◆ **Task**
Only the number is wanted: how many lines of the data contain "computer"?
*** Task input Section Begins ***
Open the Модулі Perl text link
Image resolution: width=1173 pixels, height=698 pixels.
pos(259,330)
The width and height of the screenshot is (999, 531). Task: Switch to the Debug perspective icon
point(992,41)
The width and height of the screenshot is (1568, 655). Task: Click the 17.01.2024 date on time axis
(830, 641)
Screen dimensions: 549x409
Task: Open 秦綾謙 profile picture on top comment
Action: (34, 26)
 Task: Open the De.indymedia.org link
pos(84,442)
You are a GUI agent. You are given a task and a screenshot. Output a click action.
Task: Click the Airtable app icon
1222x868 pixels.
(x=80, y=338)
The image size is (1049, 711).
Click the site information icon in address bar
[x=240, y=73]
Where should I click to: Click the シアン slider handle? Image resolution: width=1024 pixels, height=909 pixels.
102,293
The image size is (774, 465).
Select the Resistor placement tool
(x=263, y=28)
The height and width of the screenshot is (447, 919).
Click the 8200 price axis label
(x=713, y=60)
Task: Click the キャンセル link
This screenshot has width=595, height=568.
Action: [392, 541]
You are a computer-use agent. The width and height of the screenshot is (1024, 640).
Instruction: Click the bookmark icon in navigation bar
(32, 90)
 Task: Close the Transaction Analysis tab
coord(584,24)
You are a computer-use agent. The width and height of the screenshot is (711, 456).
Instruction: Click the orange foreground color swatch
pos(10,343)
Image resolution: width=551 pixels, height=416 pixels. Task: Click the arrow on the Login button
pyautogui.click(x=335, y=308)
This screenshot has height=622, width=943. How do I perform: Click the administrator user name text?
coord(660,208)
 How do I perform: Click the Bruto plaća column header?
*** Task input Section Ends ***
◆ **Written response**
2